Burger used to do this bit during a Gaither concert in which he'd play a happy instrumental piece really fast. It seemed that he was playing increasingly faster and more ferociously until, thanks to special effects, smoke poured out of the piano as though Burger had set the keys and strings on fire.

Performers at gospel concerts often sing songs about heaven and make comments about feeling exhilarated by the music and the message in the music. They say things like, "It feels like we're in heaven already," or "I can't wait to go to my heavenly home."
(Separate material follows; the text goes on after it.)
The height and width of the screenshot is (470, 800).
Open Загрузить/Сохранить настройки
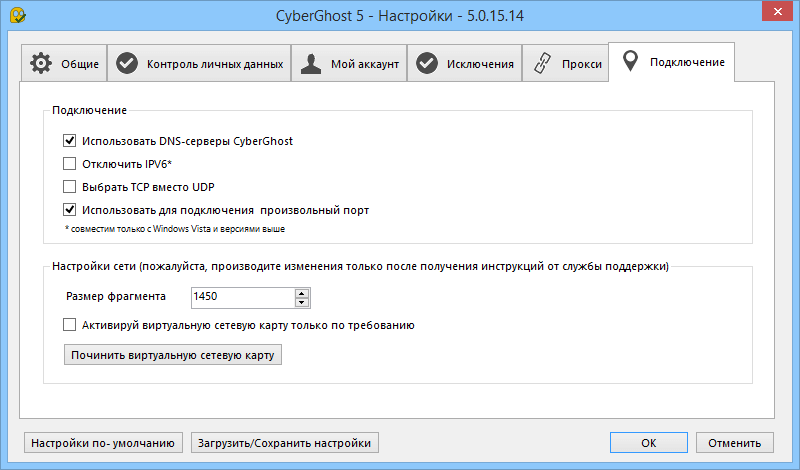pos(285,442)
I hope Anthony Burger was in that frame of mind when he died. I couldn't find a report that gave the title of the song he was playing when he made his exit. It would have been nice to know.

3 comments:

Anonymous said...

That's the good part of writing your obit when you're alive. Most die doing what they love (none during sex yet though).

Alana Baranick said...

For those who missed our lively discussion from last year, Claire is referring to the guy who died from injuries sustained after "doing it" with a horse.

I don't know the details of this particular human-equine sex act, but as I recall, no charges of animal abuse were filed against the owners of the farm, who were alleged to have knowingly provided the horse. The reason: The horse wasn't hurt by the act. At least, not physically.

Alana Baranick said...

I'm sure there are examples of people who died while making love to another human. Maybe of a heart attack. Maybe of a gunshot administered by a jealous third party.

Certainly many folks have died of sexually transmitted diseases, but they don't actually die while doing what they love.

A popular urban myth tells the story of a couple, who, in an effort to heighten their sexual pleasure, did it while dangling from a third-story window. While in the act, the woman slipped away from her partner and fell to her death.

I suppose you could say that some folks, who die doing what they love, love pleasuring themselves.

Several years ago, an unmarried northeast Ohio government official was found dead in his home of accidental autoerotic asphyxiation. In case you can't figure out what that is, the printed news account of his death said it "occurs when a person blocks their oxygen supply to heighten a sex act."

The account of his death probably would not have been printed in the newspaper if he weren't a public figure.